# Instructions to follow
Please copy the items from the first line up to and including the line with "coord(6,123)", changing "ruler icon" to "ruler button" and leaving everything else as it is. Omit the pictures.

# Rows

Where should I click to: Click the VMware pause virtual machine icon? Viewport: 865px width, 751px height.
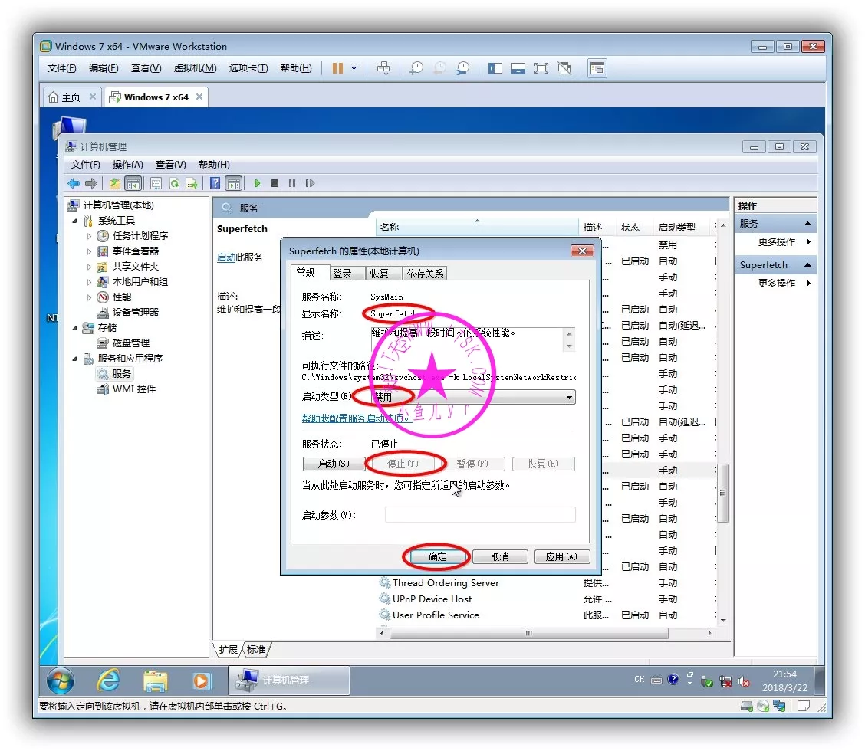coord(337,68)
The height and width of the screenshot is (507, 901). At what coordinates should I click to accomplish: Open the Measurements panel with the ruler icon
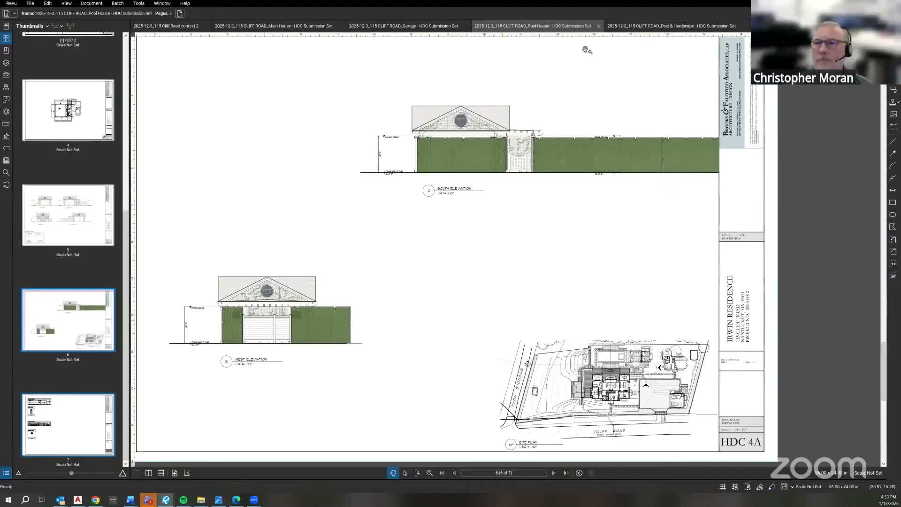coord(6,123)
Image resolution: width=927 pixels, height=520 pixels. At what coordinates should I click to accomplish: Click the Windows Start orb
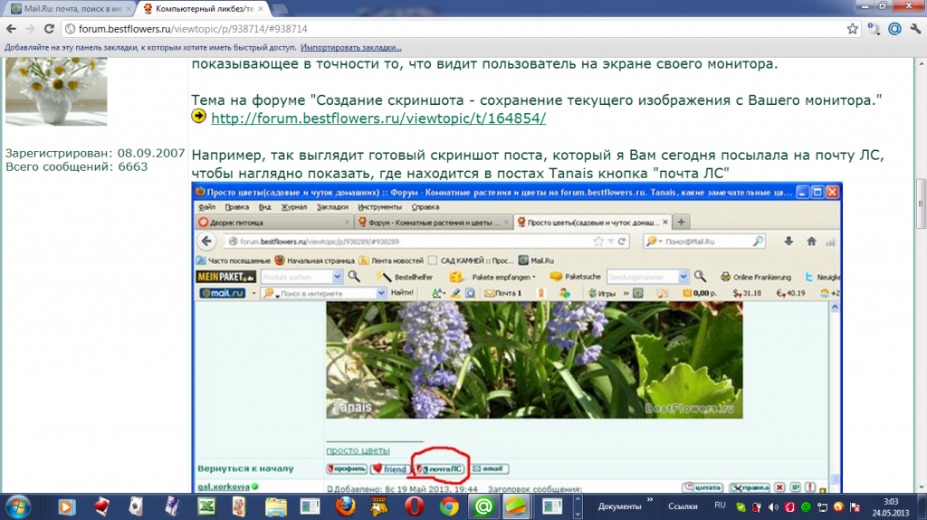19,506
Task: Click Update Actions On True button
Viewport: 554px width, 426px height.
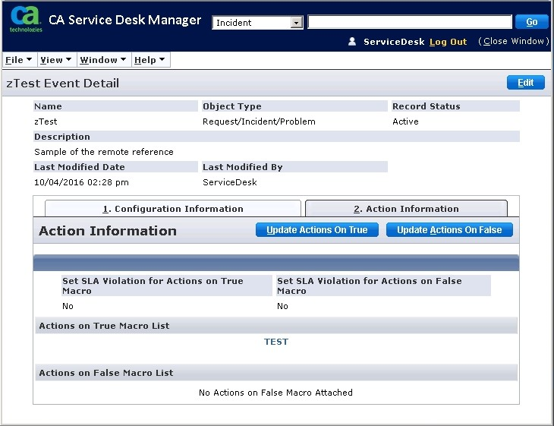Action: pyautogui.click(x=316, y=230)
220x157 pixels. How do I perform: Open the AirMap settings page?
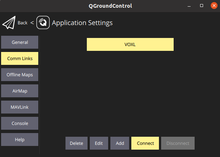tap(19, 91)
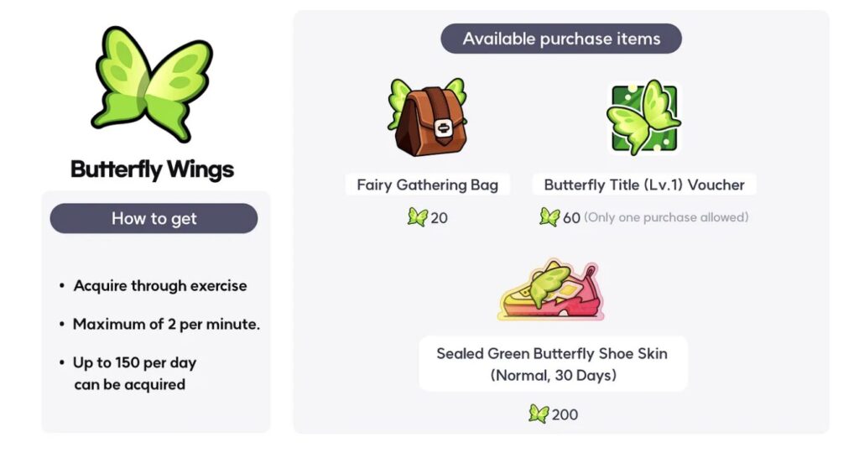Click the Maximum of 2 per minute bullet
859x453 pixels.
point(160,324)
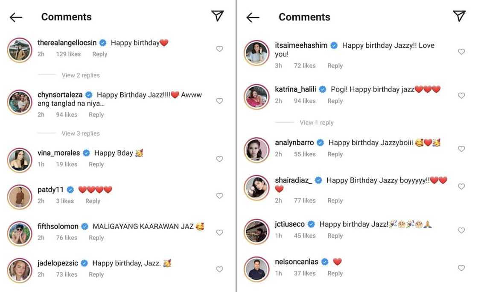This screenshot has width=478, height=292.
Task: Expand 'View 2 replies' under therealangellocsin
Action: pyautogui.click(x=81, y=75)
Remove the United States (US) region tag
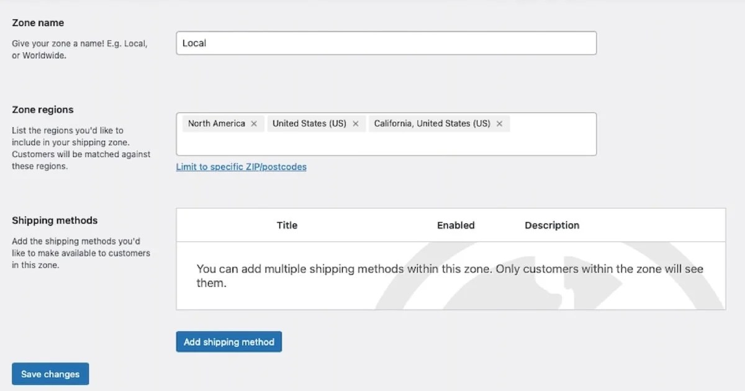 tap(356, 124)
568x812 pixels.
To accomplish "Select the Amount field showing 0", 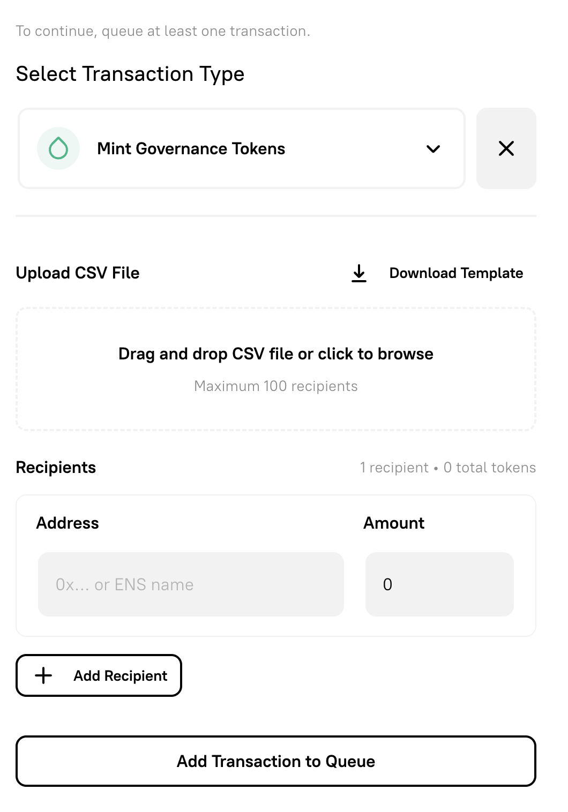I will tap(439, 584).
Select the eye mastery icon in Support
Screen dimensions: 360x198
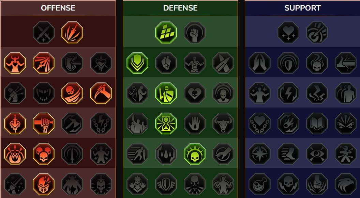point(317,153)
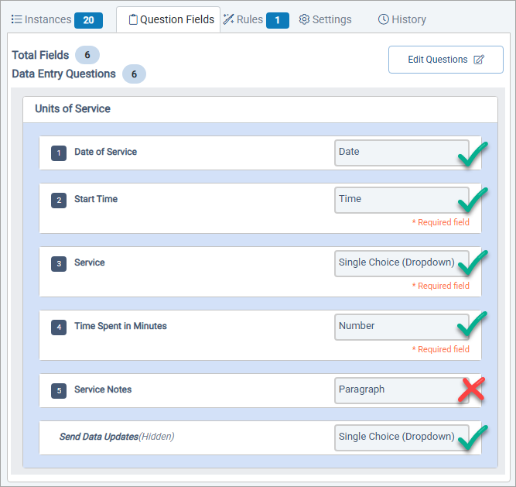Select the Question Fields tab

coord(170,19)
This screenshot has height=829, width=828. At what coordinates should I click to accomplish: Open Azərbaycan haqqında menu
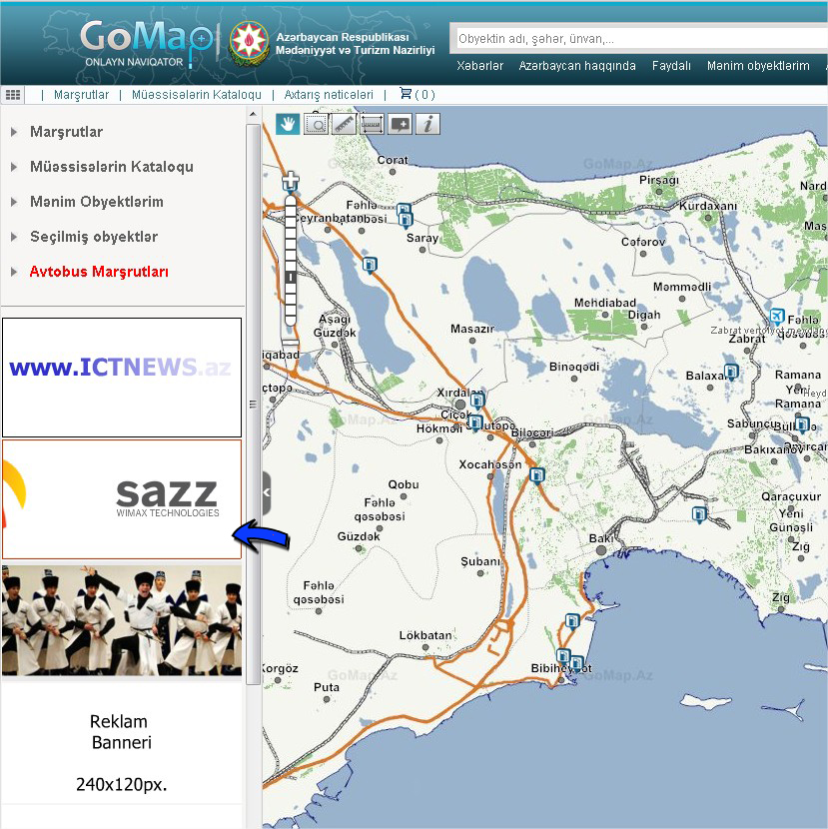[x=576, y=66]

# Response for this exercise
Where should I click to: Click the VMware pause virtual machine icon? Viewport: 865px width, 751px height.
coord(337,68)
The height and width of the screenshot is (507, 901). At what coordinates should I click to accomplish: Open the Measurements panel with the ruler button
coord(6,123)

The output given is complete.